WHAT IS NEEDED:
In this exercise, write out the data word for word and leave every image out.

Dataset entries:

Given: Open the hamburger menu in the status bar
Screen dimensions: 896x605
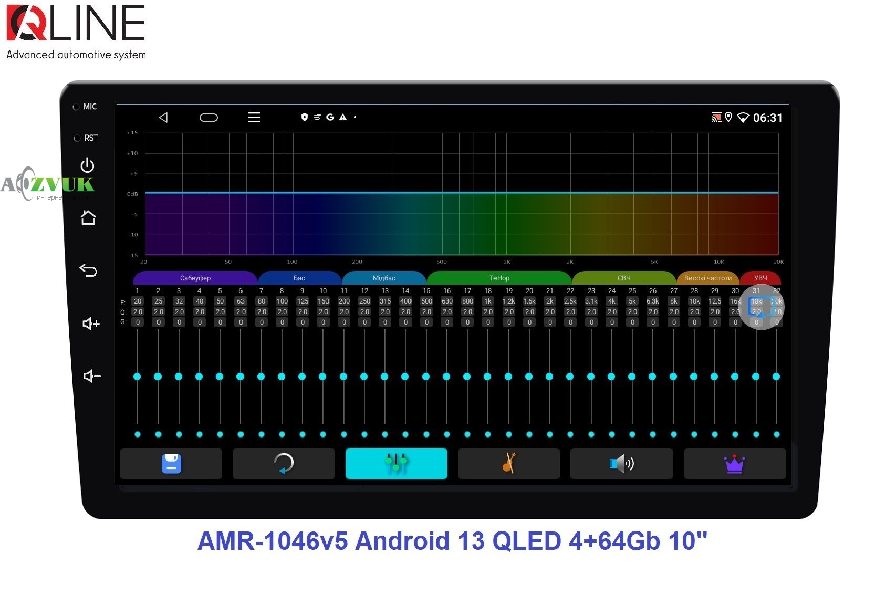Looking at the screenshot, I should pyautogui.click(x=254, y=117).
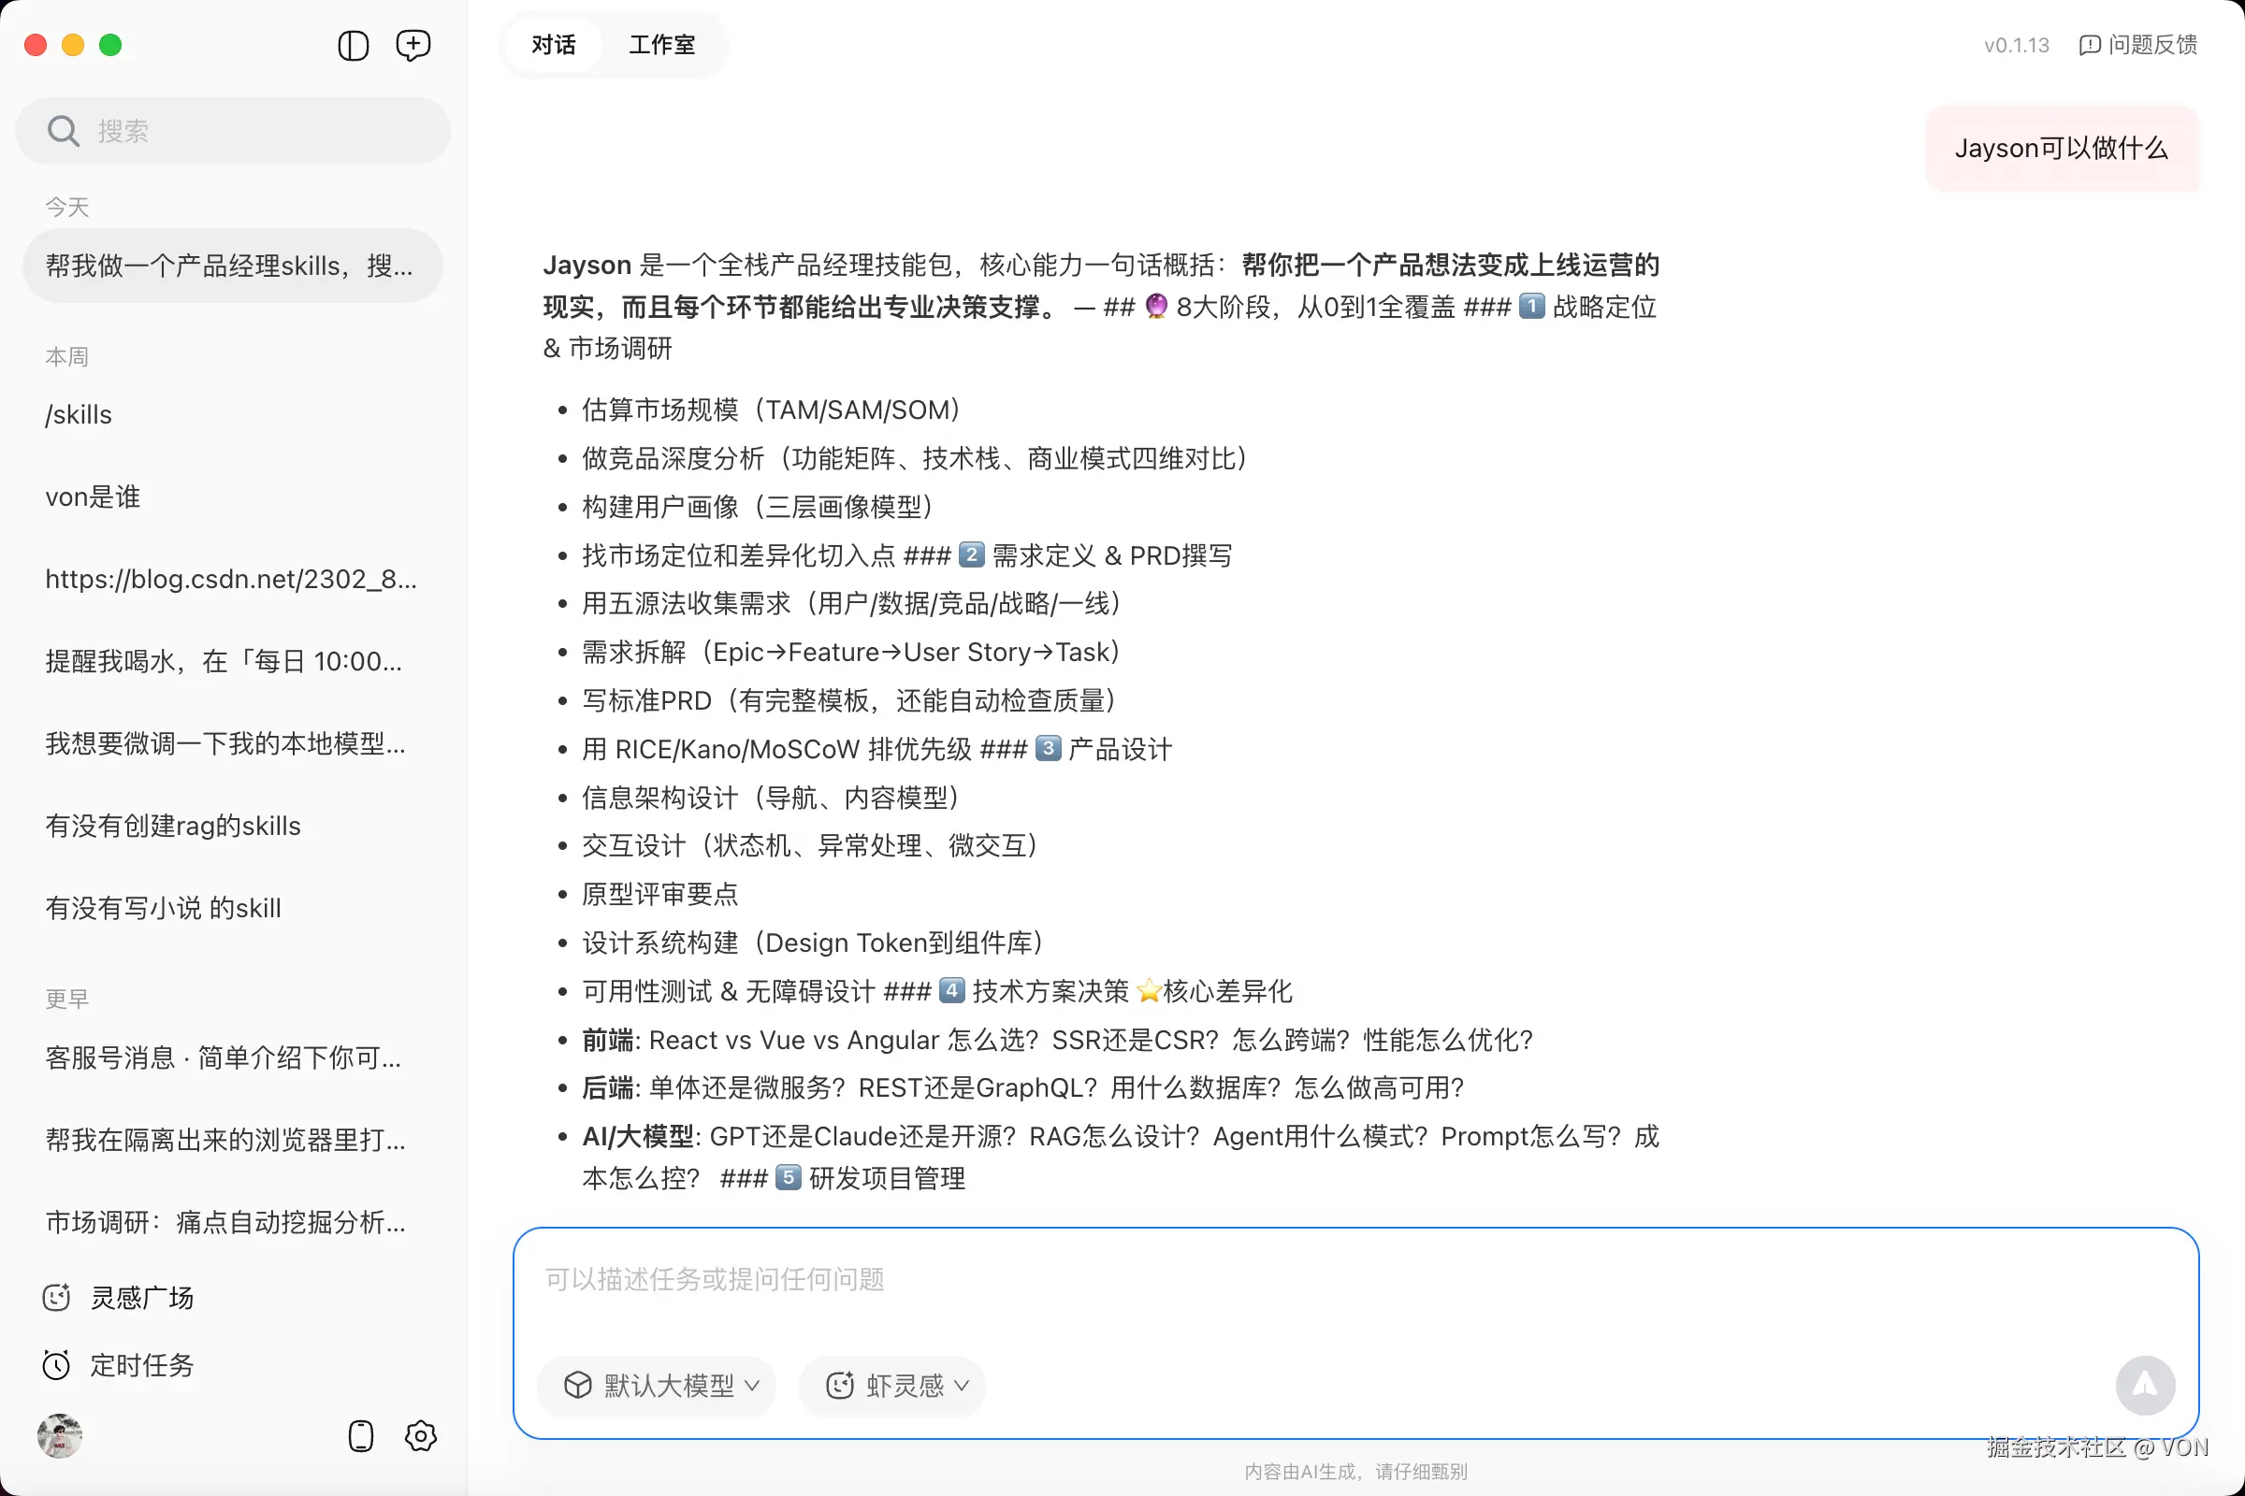Switch to the 工作室 tab

661,45
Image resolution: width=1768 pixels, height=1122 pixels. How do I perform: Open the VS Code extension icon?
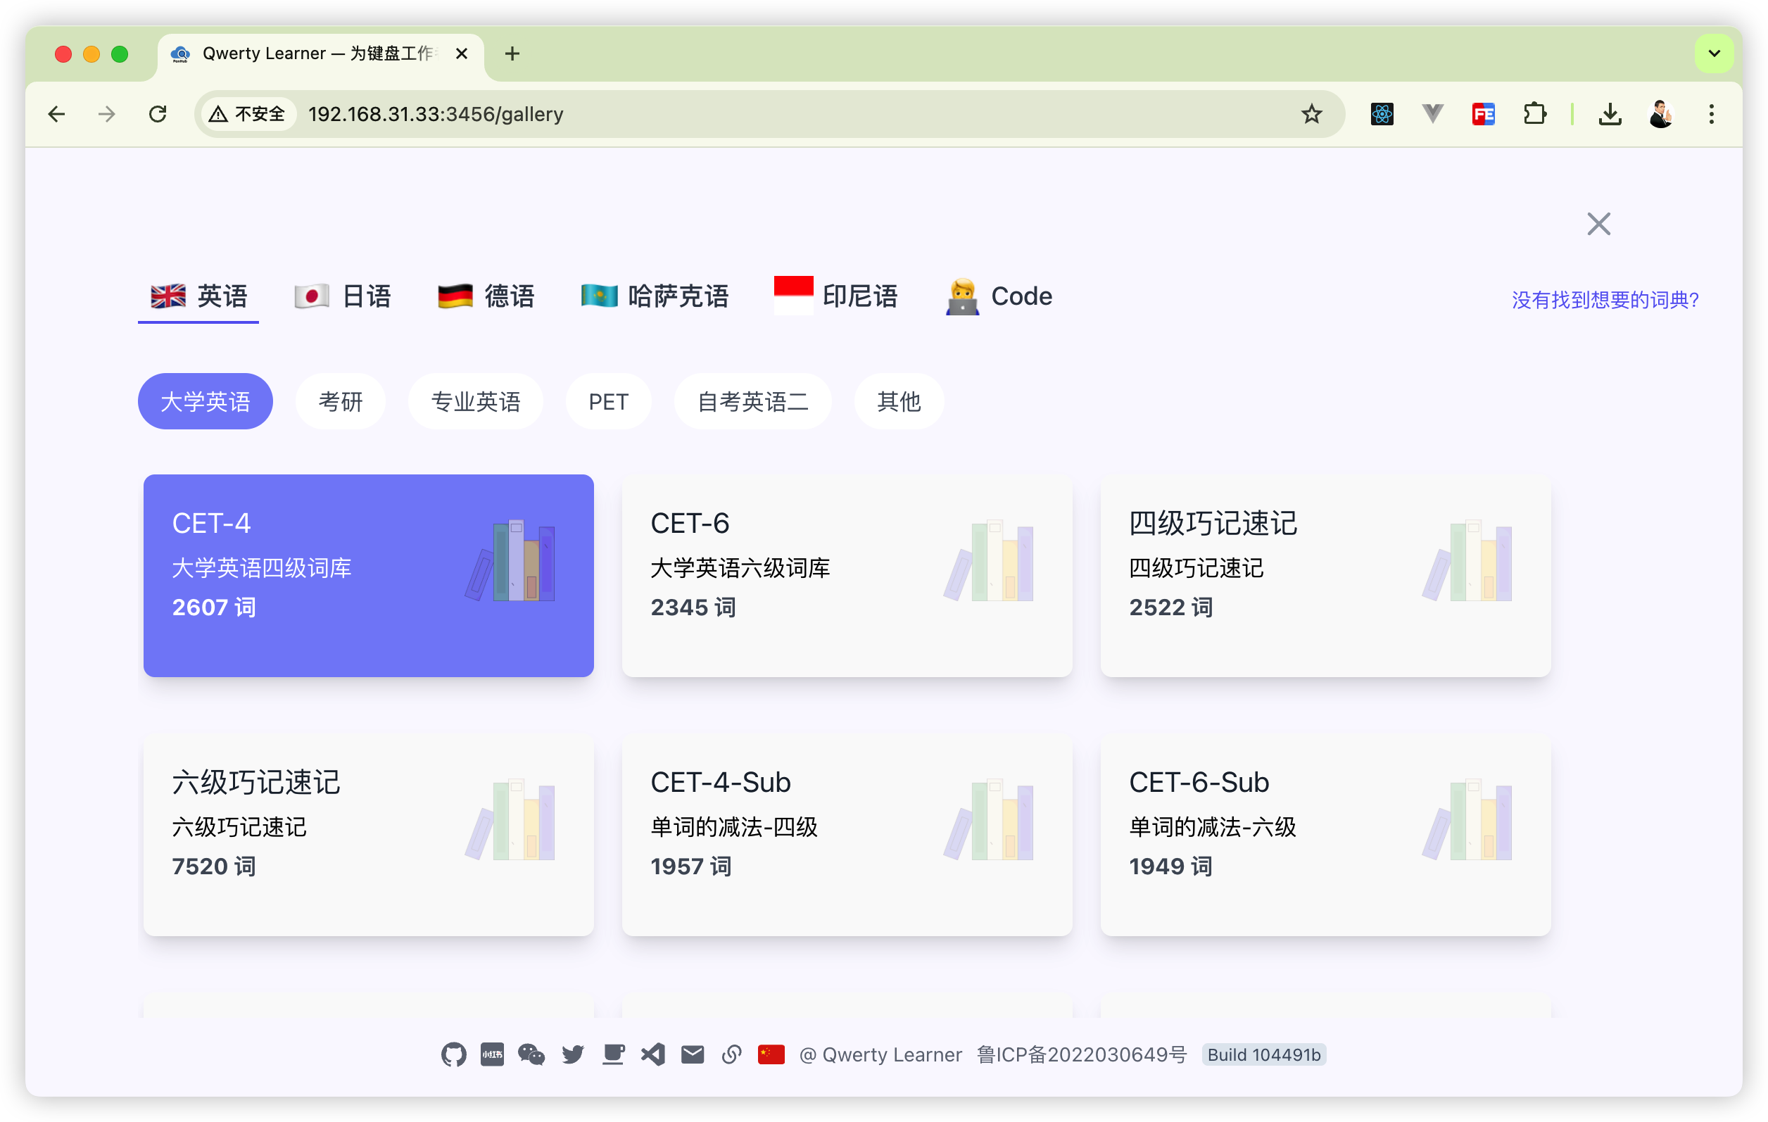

ANSWER TO THE EXERCISE:
Given: Open the hamburger menu in the status bar
Screen dimensions: 896x605
Looking at the screenshot, I should pyautogui.click(x=254, y=117).
Switch to the 工作室 tab

661,45
Image resolution: width=1768 pixels, height=1122 pixels. How do I perform: Open the VS Code extension icon?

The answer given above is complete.